**EXERCISE DESCRIPTION:** Print the listing below again. Change nothing.

-------- MATERIAL SUPPLIED --------

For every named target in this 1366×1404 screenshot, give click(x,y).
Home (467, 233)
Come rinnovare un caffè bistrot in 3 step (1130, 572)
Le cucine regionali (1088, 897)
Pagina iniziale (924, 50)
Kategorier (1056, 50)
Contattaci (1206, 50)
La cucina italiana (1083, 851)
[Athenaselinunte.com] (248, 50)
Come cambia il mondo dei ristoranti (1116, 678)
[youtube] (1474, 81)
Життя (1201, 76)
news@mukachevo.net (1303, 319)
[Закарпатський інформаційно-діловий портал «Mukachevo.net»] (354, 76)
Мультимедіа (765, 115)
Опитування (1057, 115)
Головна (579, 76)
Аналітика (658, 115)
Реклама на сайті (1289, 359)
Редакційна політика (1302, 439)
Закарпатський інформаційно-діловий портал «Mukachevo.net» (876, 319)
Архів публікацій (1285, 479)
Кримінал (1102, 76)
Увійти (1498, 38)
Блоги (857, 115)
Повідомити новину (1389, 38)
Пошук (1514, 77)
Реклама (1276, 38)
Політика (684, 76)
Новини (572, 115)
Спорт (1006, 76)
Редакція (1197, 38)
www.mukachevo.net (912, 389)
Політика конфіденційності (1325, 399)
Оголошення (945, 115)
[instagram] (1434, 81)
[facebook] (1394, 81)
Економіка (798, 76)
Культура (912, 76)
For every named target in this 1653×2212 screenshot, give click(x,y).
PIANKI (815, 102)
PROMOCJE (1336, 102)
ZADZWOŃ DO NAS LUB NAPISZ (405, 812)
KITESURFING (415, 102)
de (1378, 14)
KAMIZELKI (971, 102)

--------

**ANSWER FOR THE TASK:**
For every named target in this 1366×1404 screenshot, give click(x,y).
Home (467, 233)
Come rinnovare un caffè bistrot in 3 step (1130, 572)
Le cucine regionali (1088, 897)
Pagina iniziale (924, 50)
Kategorier (1056, 50)
Contattaci (1206, 50)
La cucina italiana (1083, 851)
[Athenaselinunte.com] (248, 50)
Come cambia il mondo dei ristoranti (1116, 678)
[youtube] (1474, 81)
Життя (1201, 76)
news@mukachevo.net (1303, 319)
[Закарпатський інформаційно-діловий портал «Mukachevo.net»] (354, 76)
Мультимедіа (765, 115)
Опитування (1057, 115)
Головна (579, 76)
Аналітика (658, 115)
Реклама на сайті (1289, 359)
Редакційна політика (1302, 439)
Закарпатський інформаційно-діловий портал «Mukachevo.net» (876, 319)
Архів публікацій (1285, 479)
Кримінал (1102, 76)
Увійти (1498, 38)
Блоги (857, 115)
Повідомити новину (1389, 38)
Пошук (1514, 77)
Реклама (1276, 38)
Політика (684, 76)
Новини (572, 115)
Спорт (1006, 76)
Редакція (1197, 38)
www.mukachevo.net (912, 389)
Політика конфіденційності (1325, 399)
Оголошення (945, 115)
[instagram] (1434, 81)
[facebook] (1394, 81)
Економіка (798, 76)
Культура (912, 76)
For every named target in this 1653×2212 screenshot, give click(x,y).
PIANKI (815, 102)
PROMOCJE (1336, 102)
ZADZWOŃ DO NAS LUB NAPISZ (405, 812)
KITESURFING (415, 102)
de (1378, 14)
KAMIZELKI (971, 102)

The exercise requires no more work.